Pretoria schools’ court applications struck off the roll

The judge said every school should adjust their policies according to a recent ruling by a full bench of the high court.

An urgent application by the Hoërskool Montana and Hoërskool Overkruin in Pretoria North to stop the Gauteng education department from forcing them to admit about 80 extra pupils, despite being filled to capacity already, has been struck off the court roll.

The governing bodies of the schools launched the application after the department on January 5 this year instructed the school principals to issue admission letters to about 40 extra Grade 8 pupils at each school and to open additional English classes to accommodate the pupils.

The department threatened to issue the letters themselves unless the principals complied with the instructions.

The schools maintained the department had previously signed off on their admissions lists and that they were already filled to capacity and simply did not have the space, classrooms or teachers to accommodate the extra pupils.

They said the appointment of an additional English teacher would not solve the problem.
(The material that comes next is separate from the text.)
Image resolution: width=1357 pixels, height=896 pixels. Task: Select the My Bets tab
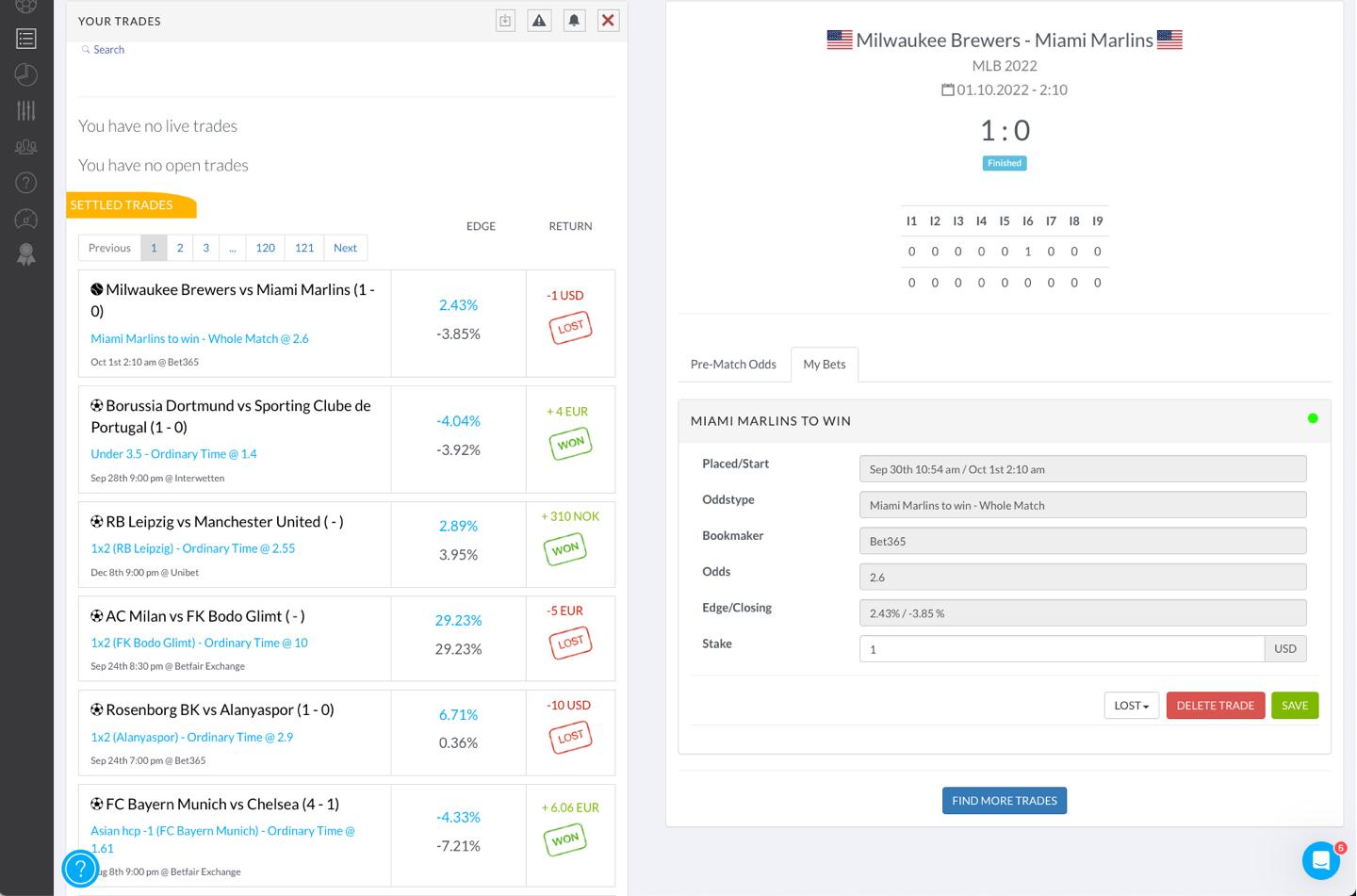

They maintained the nearby English school, Montana Poort High School, had the capacity to accommodate the extra pupils.

Parents were apparently dissatisfied with the new school because it only had temporary classrooms and no sports facilities and preferred to send their children to Overkruin or Montana.
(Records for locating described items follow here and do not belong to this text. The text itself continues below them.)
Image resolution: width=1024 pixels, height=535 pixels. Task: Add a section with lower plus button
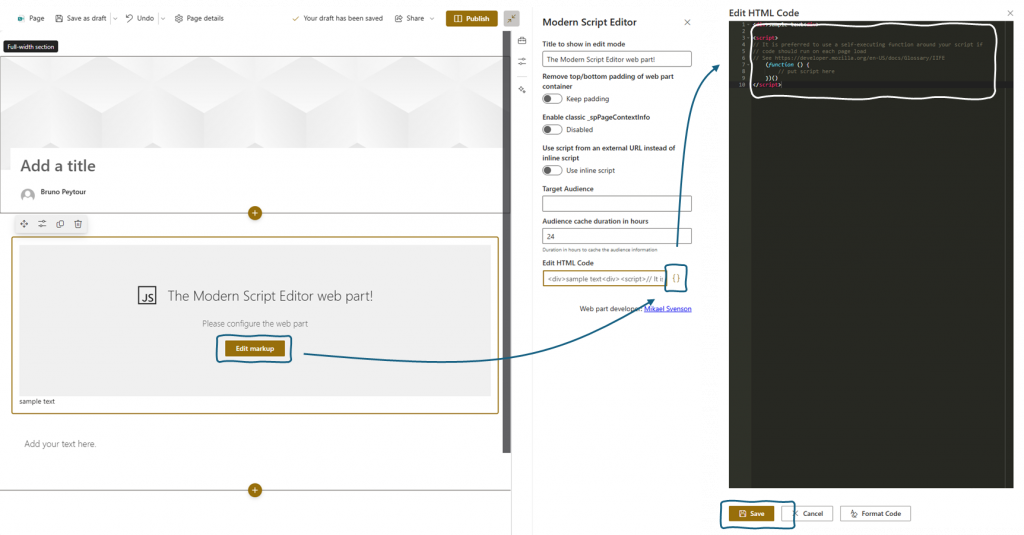(x=255, y=490)
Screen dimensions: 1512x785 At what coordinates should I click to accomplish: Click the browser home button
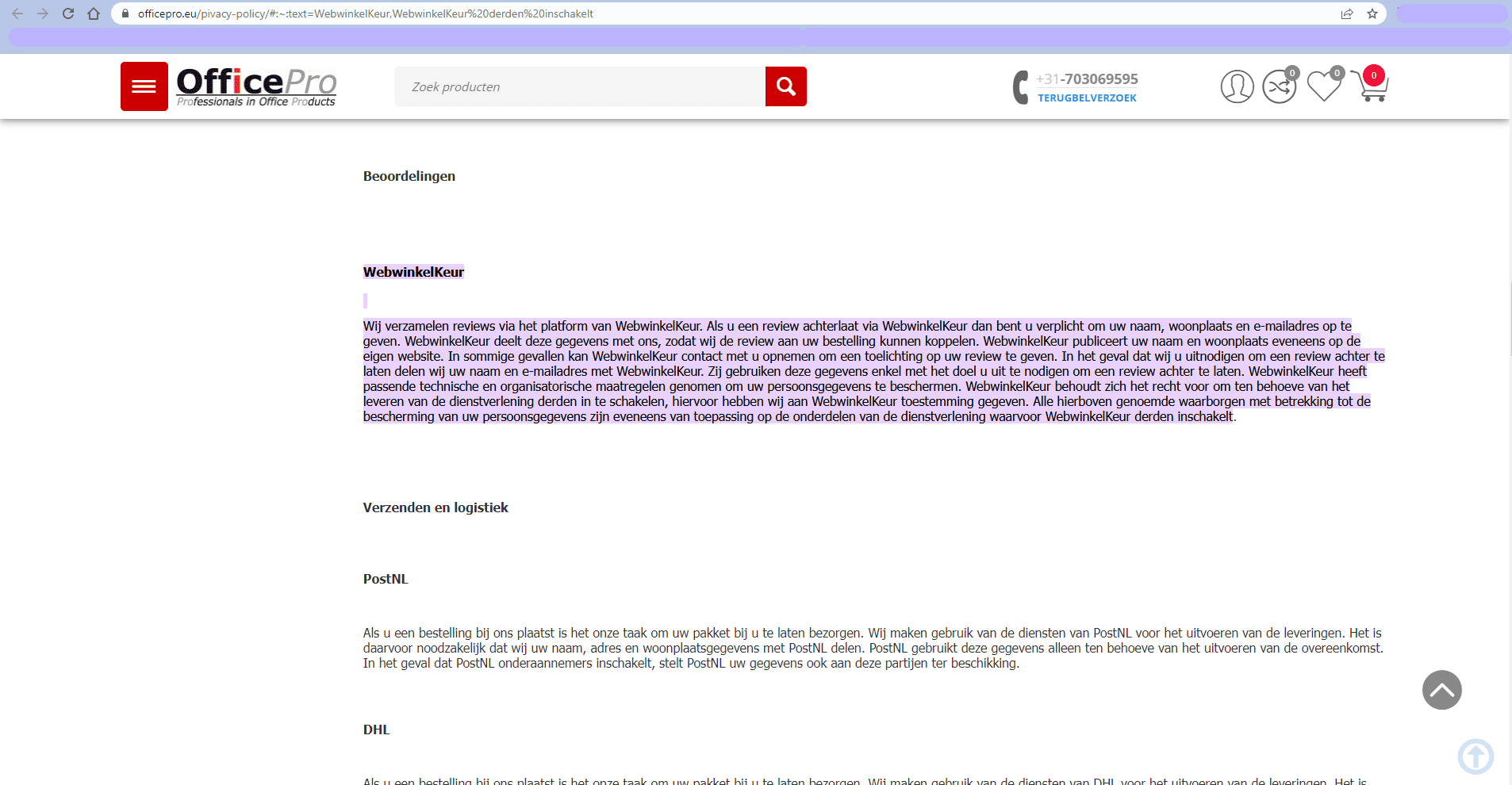click(x=94, y=13)
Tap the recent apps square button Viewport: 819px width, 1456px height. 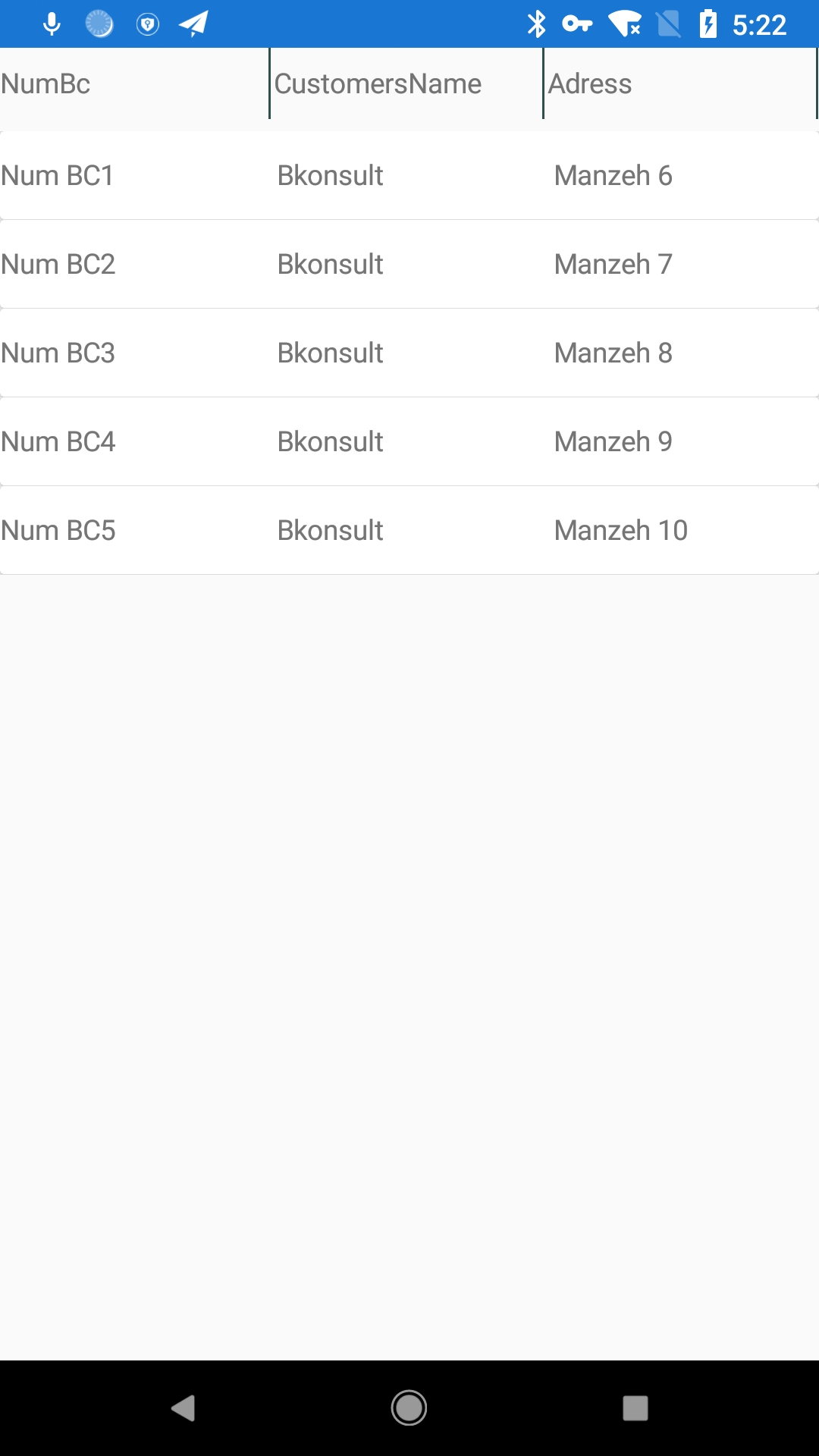click(x=635, y=1408)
The department strenuously objected to the application, saying it was only served on them by email last night and they were not given a chance to file answering papers.

This while the schools had already known since the middle of last year that they would have to accommodate extra English pupils.
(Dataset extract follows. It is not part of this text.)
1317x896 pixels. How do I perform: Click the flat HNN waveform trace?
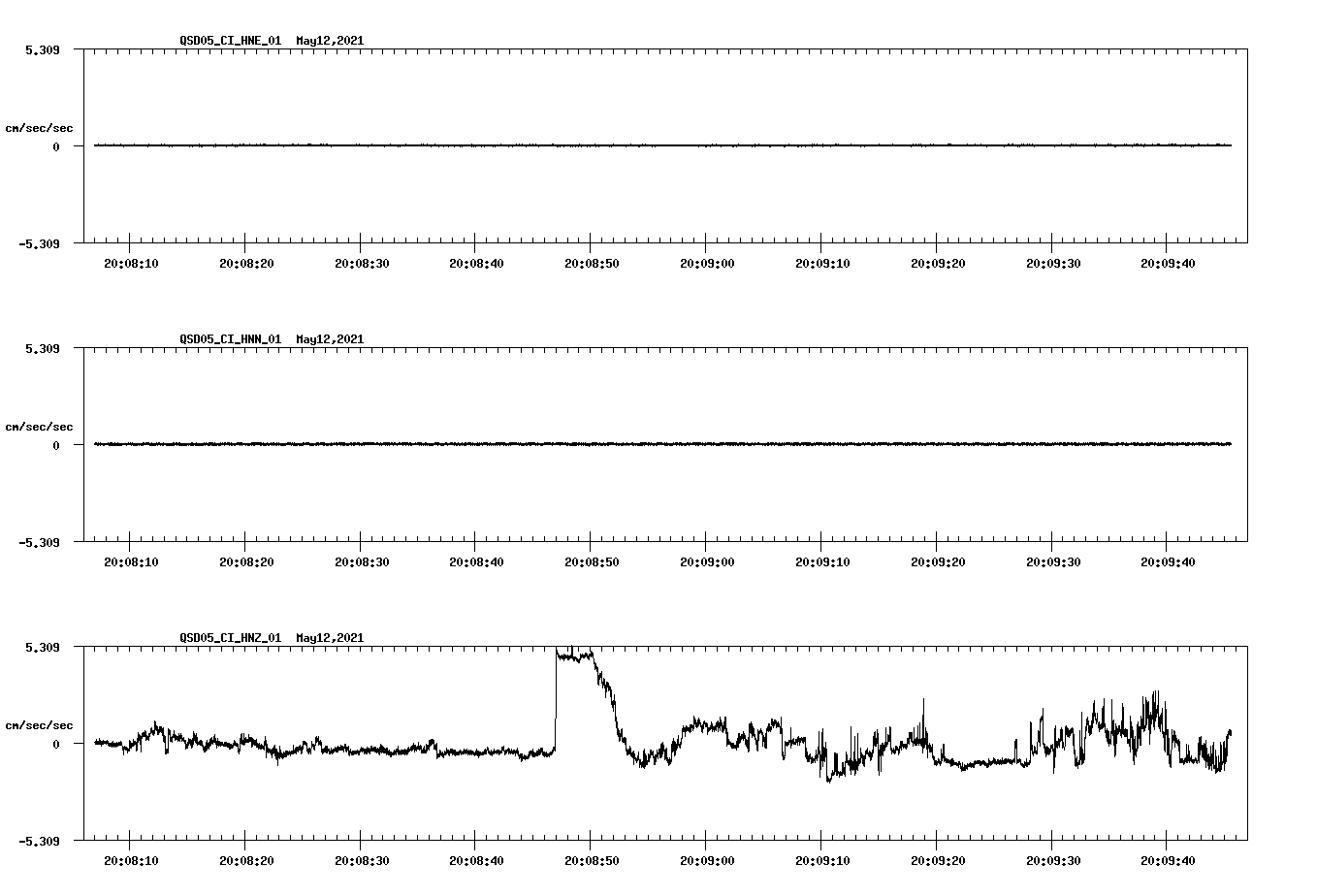point(582,445)

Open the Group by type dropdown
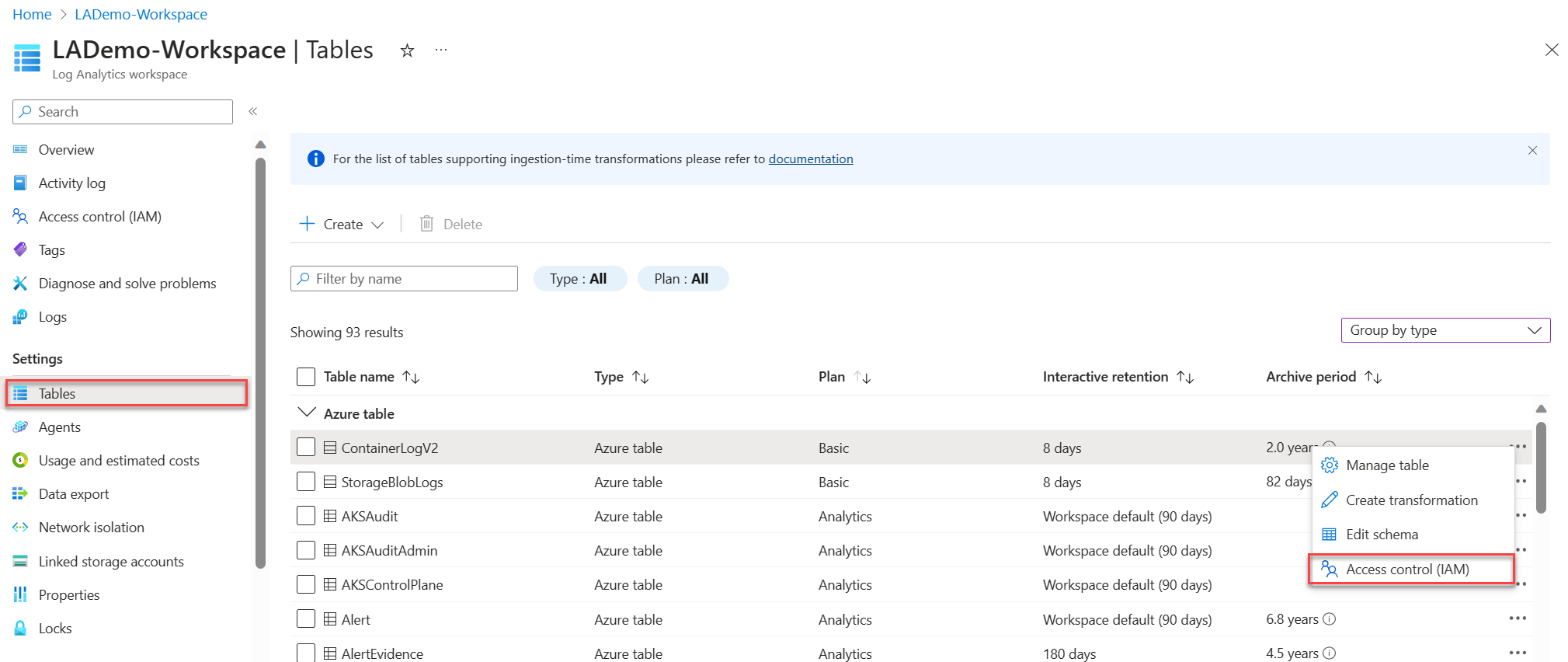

The department also objected because schoolchildren involved were not cited as respondents in the application, but the schools said they did not even know who the pupils were. Counsel for the department Graham Bester SC said the pupils involved were all of the first to apply for admission at the schools when the new electronic application system kicked off last year, and all met the criteria for admission.

He argued that the schools had “cherry-picked” which pupils they wanted instead of adhering to the department’s policy that those who applied first should be first on the admissions list.

Counsel for the schools Advocate Greta Engelbrecht was still arguing her case when Judge Moses Mavundla ruled that the application ought not to have been brought on such an extremely urgent basis and ought not to be heard in the urgent court.

He struck the application off the urgent roll with costs. The judge earlier remarked that he found it “absurd” that the schools could have 10 classes for Grade 8s and then only create a minority class for English pupils.

He said every school should adjust their policies according to a recent ruling by a full bench of the high court, which dismissed a bid to set aside the University of Pretoria’s new English-only language policy.

His ruling did not exclude the possibility of the schools launching a fresh urgent application, giving the department enough time to file opposing papers.